Back inside the RV, the group hear aliens on the roof. Richard fires at them, but June reveals that Joe has died and is then abducted through a window. As the aliens enter, Richard tells Lily to flee to the cabin while he holds them off.

Returning to the opening scene, Lily and Richard reach the cabin as the RV and truck are destroyed and apparently beamed away. Richard explains that the aliens manipulate their victims by impersonating people and creating false sights and sounds, confirming that the injured Matt was an alien. Lily regrets not telling Matt about her pregnancy. The aliens break into the cabin, abducting both her and Richard.

Aboard the alien ship, Richard sees the aliens experimenting on Lily. She tells him that they have taken her baby and asks him to shoot her. He reluctantly does so before the aliens restrain him and begin experimenting on him.
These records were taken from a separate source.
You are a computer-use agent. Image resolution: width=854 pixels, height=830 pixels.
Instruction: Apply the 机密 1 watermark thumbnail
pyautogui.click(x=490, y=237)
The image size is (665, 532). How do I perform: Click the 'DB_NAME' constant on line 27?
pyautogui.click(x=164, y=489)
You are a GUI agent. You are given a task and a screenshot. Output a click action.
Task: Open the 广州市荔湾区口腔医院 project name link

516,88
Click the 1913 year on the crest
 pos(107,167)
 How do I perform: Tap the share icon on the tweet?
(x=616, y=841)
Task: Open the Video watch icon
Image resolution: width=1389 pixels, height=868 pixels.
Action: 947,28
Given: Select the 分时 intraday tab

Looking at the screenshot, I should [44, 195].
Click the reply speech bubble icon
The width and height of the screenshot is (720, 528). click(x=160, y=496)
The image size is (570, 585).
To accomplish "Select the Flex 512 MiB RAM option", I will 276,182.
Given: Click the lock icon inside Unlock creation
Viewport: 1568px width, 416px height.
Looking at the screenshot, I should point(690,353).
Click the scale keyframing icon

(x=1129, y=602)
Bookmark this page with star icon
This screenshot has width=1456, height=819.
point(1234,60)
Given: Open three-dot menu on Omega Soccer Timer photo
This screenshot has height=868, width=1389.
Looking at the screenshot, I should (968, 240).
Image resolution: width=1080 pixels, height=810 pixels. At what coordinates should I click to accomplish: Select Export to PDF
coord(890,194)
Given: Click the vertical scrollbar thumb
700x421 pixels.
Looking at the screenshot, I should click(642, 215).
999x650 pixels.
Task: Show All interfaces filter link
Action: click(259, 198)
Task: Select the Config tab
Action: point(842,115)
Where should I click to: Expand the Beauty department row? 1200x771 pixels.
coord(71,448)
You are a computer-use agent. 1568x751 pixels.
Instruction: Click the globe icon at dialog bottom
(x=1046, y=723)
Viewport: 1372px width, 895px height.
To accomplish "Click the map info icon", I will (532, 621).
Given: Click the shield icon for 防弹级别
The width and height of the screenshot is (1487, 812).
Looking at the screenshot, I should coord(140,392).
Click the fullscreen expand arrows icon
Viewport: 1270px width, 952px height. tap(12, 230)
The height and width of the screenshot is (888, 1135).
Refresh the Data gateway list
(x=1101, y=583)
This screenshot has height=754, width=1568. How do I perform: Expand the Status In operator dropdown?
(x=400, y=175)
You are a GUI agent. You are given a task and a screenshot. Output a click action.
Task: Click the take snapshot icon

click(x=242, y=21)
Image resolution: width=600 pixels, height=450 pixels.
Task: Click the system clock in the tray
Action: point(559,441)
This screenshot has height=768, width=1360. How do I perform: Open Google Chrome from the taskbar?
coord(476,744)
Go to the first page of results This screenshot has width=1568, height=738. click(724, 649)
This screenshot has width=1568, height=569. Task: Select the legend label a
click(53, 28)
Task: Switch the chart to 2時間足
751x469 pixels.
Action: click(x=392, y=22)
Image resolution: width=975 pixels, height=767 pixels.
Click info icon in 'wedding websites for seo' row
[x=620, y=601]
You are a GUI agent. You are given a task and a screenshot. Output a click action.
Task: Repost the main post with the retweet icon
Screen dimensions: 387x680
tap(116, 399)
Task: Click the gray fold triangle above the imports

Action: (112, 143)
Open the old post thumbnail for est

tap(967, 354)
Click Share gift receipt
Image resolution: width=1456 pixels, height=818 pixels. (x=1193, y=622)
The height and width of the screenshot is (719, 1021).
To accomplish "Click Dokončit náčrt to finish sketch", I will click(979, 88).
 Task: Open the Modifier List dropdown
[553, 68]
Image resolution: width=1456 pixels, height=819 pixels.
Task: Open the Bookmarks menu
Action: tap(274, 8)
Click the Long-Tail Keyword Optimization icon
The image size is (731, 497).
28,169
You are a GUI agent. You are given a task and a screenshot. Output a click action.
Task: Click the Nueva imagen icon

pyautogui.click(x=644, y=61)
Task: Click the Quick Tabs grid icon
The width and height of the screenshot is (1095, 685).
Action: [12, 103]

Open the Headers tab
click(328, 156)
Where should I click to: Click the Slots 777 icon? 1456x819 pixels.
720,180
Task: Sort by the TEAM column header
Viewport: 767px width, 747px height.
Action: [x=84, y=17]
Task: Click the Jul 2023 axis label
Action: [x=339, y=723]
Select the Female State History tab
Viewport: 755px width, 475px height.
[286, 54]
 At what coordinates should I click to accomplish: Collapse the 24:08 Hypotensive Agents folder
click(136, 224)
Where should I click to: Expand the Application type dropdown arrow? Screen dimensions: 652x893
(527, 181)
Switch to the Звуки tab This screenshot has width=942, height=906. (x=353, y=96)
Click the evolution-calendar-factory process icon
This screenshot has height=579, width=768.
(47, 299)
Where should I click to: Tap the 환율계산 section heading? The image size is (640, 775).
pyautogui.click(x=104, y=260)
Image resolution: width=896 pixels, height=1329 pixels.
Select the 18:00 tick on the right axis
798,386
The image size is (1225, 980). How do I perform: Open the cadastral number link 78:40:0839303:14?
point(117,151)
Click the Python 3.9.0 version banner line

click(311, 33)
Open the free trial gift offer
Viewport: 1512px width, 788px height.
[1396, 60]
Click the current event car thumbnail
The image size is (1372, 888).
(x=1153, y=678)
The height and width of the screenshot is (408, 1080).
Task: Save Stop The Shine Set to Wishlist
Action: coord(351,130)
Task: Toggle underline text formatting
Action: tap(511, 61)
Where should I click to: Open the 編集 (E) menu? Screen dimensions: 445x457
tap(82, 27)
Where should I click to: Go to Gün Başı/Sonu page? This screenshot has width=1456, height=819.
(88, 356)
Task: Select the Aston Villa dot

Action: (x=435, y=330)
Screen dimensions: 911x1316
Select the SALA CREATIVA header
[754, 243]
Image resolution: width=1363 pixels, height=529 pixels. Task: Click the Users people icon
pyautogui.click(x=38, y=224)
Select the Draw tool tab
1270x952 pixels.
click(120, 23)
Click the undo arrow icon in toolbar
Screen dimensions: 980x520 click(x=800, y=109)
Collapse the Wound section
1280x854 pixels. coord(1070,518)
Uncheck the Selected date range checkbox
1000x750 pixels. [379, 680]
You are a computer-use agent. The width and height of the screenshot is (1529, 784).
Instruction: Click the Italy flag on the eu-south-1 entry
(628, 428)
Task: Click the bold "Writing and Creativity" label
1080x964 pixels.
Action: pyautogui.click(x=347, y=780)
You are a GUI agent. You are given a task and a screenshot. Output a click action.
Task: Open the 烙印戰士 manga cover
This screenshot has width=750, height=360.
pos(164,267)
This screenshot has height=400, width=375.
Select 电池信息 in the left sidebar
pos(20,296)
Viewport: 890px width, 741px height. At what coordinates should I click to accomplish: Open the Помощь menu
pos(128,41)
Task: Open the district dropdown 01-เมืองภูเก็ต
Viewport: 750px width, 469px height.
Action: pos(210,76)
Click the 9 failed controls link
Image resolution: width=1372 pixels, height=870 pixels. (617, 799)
Later, a police officer finds Richard in a deserted area. A text epilogue states that he was discovered 100 miles from the vehicles' location and, after rehabilitation, recalled fragments of the encounter. Neither the vehicles nor the other victims were ever found. Richard subsequently took a lie detector test, which he passed. The epilogue concludes that the lights continue to appear over Phoenix, Arizona, to this day.

== Cast ==
- Jason Connery as Richard, an army veteran who helps Joe. He also bonds with Molly and Lily, much to Matt's annoyance.
- A. J. Cook as Lily, Matt's pregnant girlfriend. She is sincere and thoughtful, but is frustrated with Matt neglecting their relationship.
- George Stults as Matt, Lily's self-centered boyfriend and Molly's brother, who often dismisses Lily, and cares more for his RV than his relationship.
- Ashley Peldon as Molly, Matt's sister, who is seen as unintelligent but is actually astute. She bonds with Richard throughout the night.
- Gwendoline Yeo as June, Joe's wife.
- Joseph Sikora as Joe, June's husband.
- Michael Dorn as Kyle, a local Sheriff who finds Richard after his abduction.